From: Oliver Seely <oliver@-----.EDU>
Subj: [kl] The future of home practice?
Date: Tue, 13 Oct 1998 19:44:22 -0400

I encountered a Web page by accident the other day with MIDI files of
fully orchestrated serious works, some with as many as 27 instrument
assignments. I can't help but think that the future of home
practice lies with the liberal use of such works.

Three weeks ago the director of the Huntington Beach Concert Band
quietly gave me a copy of "Blue Shades" by Frank Ticheli and
told me that he wanted me to try the "bluezy" solo, but warned me that
it speeds up to q@-----.
Now understand that I play third because, well, that's the way community
bands go.
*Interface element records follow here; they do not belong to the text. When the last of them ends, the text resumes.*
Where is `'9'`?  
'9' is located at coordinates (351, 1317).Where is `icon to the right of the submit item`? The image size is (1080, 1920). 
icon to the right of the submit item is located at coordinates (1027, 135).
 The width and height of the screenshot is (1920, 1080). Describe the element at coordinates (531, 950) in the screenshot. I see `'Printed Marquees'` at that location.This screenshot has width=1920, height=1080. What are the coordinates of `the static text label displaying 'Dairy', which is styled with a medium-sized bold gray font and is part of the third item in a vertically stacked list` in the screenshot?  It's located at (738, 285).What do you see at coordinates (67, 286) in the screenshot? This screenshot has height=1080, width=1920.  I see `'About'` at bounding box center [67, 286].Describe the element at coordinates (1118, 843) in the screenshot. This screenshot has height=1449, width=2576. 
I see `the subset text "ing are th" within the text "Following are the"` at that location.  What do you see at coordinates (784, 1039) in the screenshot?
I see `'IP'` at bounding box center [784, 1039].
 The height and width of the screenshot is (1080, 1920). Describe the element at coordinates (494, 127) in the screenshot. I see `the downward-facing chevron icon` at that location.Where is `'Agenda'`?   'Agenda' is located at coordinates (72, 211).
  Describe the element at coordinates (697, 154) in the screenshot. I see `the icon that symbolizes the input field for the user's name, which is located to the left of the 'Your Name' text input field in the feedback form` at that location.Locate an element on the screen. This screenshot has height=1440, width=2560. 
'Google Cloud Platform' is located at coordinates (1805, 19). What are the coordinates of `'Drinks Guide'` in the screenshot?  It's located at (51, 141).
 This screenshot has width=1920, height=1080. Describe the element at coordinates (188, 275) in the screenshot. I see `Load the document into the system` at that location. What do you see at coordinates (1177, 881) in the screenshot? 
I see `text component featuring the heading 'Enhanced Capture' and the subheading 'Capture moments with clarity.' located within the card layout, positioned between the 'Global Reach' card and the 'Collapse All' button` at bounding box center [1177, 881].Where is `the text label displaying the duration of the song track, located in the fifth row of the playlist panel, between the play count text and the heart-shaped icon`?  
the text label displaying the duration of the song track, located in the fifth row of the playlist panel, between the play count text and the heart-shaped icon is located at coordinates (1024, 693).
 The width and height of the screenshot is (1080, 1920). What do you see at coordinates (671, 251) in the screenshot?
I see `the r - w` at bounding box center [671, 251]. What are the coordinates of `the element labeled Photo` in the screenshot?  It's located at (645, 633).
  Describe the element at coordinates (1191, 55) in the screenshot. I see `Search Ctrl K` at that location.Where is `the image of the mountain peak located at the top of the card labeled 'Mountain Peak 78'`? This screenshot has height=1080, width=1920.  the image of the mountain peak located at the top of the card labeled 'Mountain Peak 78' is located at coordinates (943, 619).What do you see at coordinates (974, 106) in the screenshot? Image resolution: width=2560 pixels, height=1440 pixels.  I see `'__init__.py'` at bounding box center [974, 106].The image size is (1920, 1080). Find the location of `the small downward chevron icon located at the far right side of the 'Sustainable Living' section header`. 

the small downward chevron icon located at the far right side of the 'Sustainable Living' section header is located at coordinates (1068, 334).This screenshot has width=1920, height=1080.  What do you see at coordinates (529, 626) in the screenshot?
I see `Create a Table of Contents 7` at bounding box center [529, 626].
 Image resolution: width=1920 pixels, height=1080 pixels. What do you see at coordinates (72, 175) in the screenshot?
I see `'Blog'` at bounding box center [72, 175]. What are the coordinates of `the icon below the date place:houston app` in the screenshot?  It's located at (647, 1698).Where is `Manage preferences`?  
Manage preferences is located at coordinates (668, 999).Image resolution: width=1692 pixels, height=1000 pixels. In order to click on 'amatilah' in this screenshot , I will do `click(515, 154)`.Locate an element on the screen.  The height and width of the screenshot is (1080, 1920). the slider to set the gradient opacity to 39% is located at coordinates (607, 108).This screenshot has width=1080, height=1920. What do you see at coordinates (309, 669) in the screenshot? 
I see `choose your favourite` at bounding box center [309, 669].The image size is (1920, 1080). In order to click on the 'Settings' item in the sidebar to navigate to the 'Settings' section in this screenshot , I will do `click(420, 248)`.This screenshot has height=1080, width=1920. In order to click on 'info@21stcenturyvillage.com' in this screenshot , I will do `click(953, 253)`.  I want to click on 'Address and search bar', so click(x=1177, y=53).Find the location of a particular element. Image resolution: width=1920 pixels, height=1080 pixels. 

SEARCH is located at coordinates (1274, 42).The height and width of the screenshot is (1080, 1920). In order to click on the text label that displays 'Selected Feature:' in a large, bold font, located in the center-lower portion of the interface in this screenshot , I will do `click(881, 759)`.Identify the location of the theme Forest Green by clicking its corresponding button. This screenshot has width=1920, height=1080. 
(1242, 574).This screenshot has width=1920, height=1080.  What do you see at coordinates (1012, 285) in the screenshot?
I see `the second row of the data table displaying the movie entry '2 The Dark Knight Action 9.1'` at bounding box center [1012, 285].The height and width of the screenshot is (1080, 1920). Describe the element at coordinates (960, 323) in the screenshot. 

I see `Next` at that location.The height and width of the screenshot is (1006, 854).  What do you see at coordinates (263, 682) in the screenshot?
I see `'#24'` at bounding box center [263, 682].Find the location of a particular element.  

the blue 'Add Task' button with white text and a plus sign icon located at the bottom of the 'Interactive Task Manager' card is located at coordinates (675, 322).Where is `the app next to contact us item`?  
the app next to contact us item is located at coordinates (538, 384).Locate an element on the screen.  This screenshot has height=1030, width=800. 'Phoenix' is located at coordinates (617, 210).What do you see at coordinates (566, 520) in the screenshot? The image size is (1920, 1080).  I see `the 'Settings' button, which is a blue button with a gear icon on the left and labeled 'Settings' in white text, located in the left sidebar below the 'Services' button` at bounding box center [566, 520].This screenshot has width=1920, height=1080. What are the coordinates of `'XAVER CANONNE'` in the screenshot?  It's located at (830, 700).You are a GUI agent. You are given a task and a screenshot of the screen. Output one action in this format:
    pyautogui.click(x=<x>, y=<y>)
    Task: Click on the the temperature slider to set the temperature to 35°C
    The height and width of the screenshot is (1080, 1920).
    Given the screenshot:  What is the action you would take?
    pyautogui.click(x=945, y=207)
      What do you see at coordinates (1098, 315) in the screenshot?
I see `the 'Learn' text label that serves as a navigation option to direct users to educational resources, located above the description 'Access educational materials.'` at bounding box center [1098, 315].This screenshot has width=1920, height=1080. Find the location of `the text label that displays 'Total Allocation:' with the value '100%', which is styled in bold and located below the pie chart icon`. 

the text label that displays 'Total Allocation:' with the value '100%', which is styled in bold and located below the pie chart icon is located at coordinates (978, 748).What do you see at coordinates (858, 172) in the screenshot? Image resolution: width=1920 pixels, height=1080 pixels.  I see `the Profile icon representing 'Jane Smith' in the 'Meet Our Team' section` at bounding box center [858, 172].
You play where you're needed. So I took it home, looked
at it a while and decided that it was incomprehensible and I'd never
be able to learn it. Then I took a look at the Web page of Manhattan
Beach Music, and THERE I found the performance file (along with
a number of other works they publish). I had to download Quick
Time 3 and I was able at least to hear the whole number. And again
I thought that it was beyond me and I'd never be able to learn it.
But I played along a couple of times and decided that what I needed
was a MIDI file which could be slowed down to about q=100 for
starters. So I sequenced the 1st clarinet part and a wooden block
sound so that I could hear the tempo, and I played that several times
(greatly slowed). At the next rehearsal I borrowed the 1st trumpet,
trombone and bassoon parts and created tracks for them,
then played along maybe four or five times during the next week.
At the next rehearsal I told the director that
I had worked out the first "bluezy" solo but I was only up to about
q@-----. "We're going
to play it tonight." When we got to it, he didn't tell the first chair
that the crazy guy in the third section had the solo. Well, I wasn't
going to abdicate my 3 minutes of fame, so we started out. The
bluezy part wasn't too obvious because it is mezzo piano and the
first probably didn't notice, but there soon followed at the faster tempo
a 16th run and a high C to D bend (glissando?) which I blasted out
for God and all of nature and it became clear to the first chair that
SOMEONE ELSE was playing HIS solo. Anyway, it went on for a whole
page. No one in the band, including the director, really knew the piece
so no one was aware of the fact that I finished a measure behind
(or maybe ahead, I'm not sure myself). When we finished, the first
trumpet came over and said, "Please tell me that you weren't sight
reading." And the director asked ME if I thought the band did all right!
It was a very amusing evening.

The point of all this is that computer generated music holds enormous
promise for rapid development of performance quality in one's playing.
James Galway himself said as much a number of months ago on
the FLUTE list. At the time he was using Vivace to rehearse for an
upcoming flute/harpsichord tour and he uses Vivace because it
is too difficult to keep a harpsichord in tune for the necessary
rehearsals.

Some of you may want to take a look at the other numbers
available in .MOV format at the Manhattan Beach Music Web page.